FDA Said to Delay Publication of Study on Safe COVID-19 Vaccine
JAKARTA - The United States Food and Drug Administration or FDA is said to have withheld the publication of a number of studies that found the COVID-19 and herpes zoster vaccines to be safe. The research used data from millions of patients and was funded by US taxpayers.
Citing The Guardian, Friday, May 8, FDA scientists analyzed millions of patient medical records. The results, serious side effects from the vaccine are said to be rare.
Spokesperson for the US Department of Health and Human Services or HHS, Andrew Nixon, confirmed that the studies were withdrawn. He said the withdrawal was made because the conclusions of the authors were considered too broad and not supported by basic data.

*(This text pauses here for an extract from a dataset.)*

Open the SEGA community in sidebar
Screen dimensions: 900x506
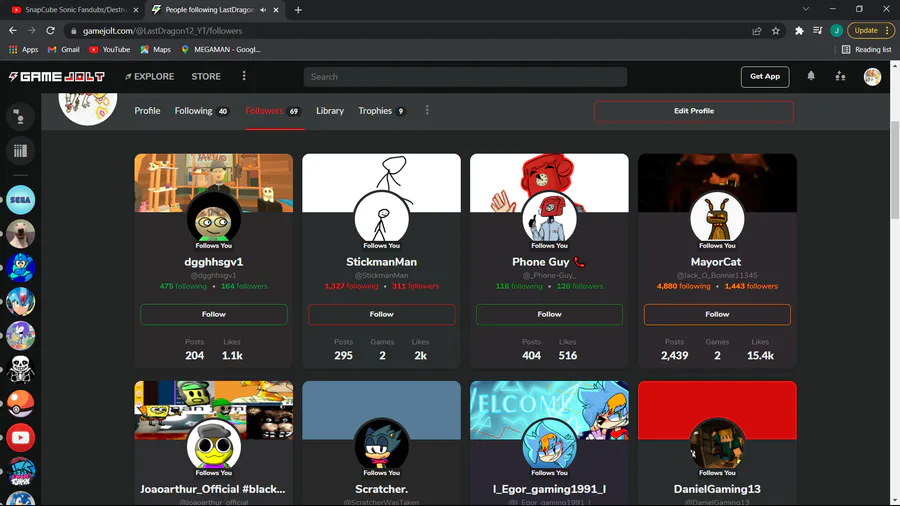[x=21, y=200]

"The FDA is acting to protect the integrity of its scientific process," Nixon said, quoted by The Guardian.
One study examined the safety of the COVID-19 vaccine in people over 65 years of age. The research reviewed the medical records of 7.5 million Medicare recipients, as first reported by the New York Times.

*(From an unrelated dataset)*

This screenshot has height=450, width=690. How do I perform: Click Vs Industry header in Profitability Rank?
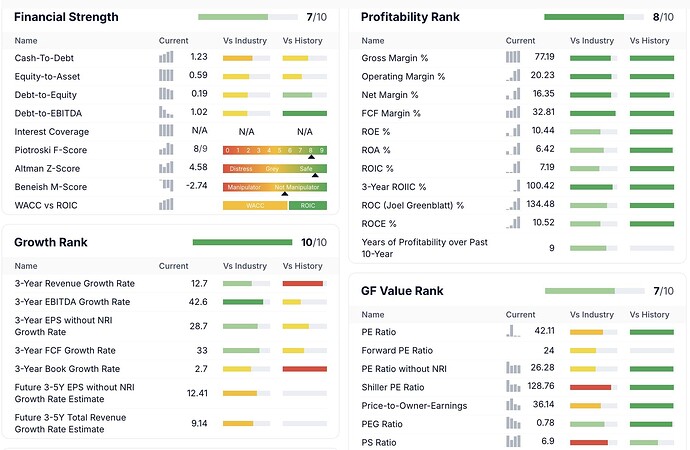pyautogui.click(x=592, y=40)
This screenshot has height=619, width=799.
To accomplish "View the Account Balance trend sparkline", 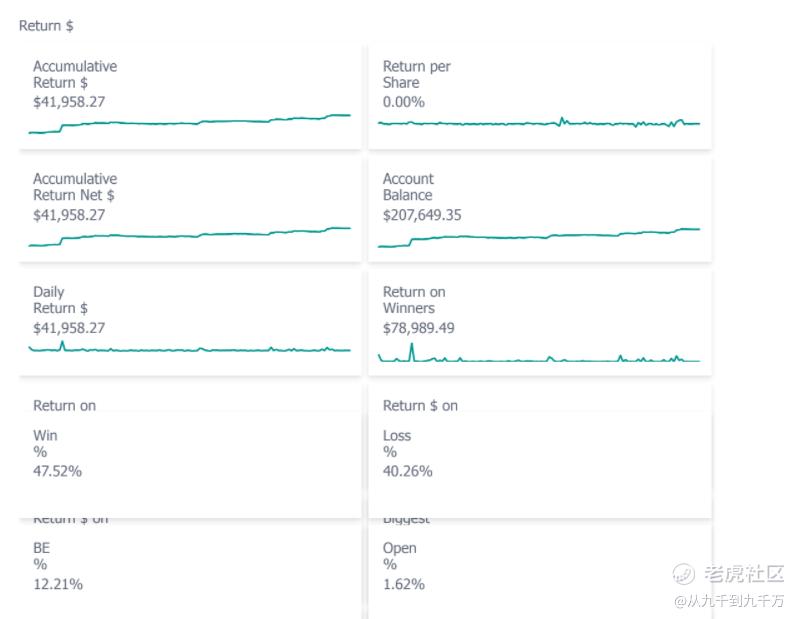I will (539, 236).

Researchers compared health conditions in the 21 days after vaccination and the following 20 days. They assessed 14 risks, including heart attacks, strokes, and Guillain-Barré syndrome.
The only result considered alarming was anaphylaxis, with a case of about one in a million Pfizer vaccine recipients. The study said there was no statistically significant increase in other risks.
Although it has been accepted by the journal Drug Safety, the study was later retracted.
Dorit Reiss, a law professor at UC Law San Francisco, said the retraction was striking because the study had been accepted by the journal and its conclusions appeared to be uncontroversial.
Former top FDA official Janet Woodcock also highlighted a pattern of withholding information that might support the general safety of the vaccine.
Another study examined the safety of the COVID-19 vaccine in 4.2 million people aged six months to 64 years. The study found rare cases of fever-related seizures and myocarditis, but still stated that the benefits of vaccination outweigh the risks.
In addition to the COVID-19 study, a number of studies on the Shingrix herpes zoster vaccine were also said not to be continued. FDA officials were said to have not given timely approval for the abstracts of the two studies to be sent to a drug safety conference.
Nixon said the study design was outside the FDA's purview.
The Guardian reported that the decision to stop publication did not reach FDA Commissioner Marty Makary or HHS Secretary Robert F. Kennedy Jr.
The report comes amid criticism of HHS and vaccine policy in the US. At the same time, FDA employees have also voiced concerns about the agency's management under Makary.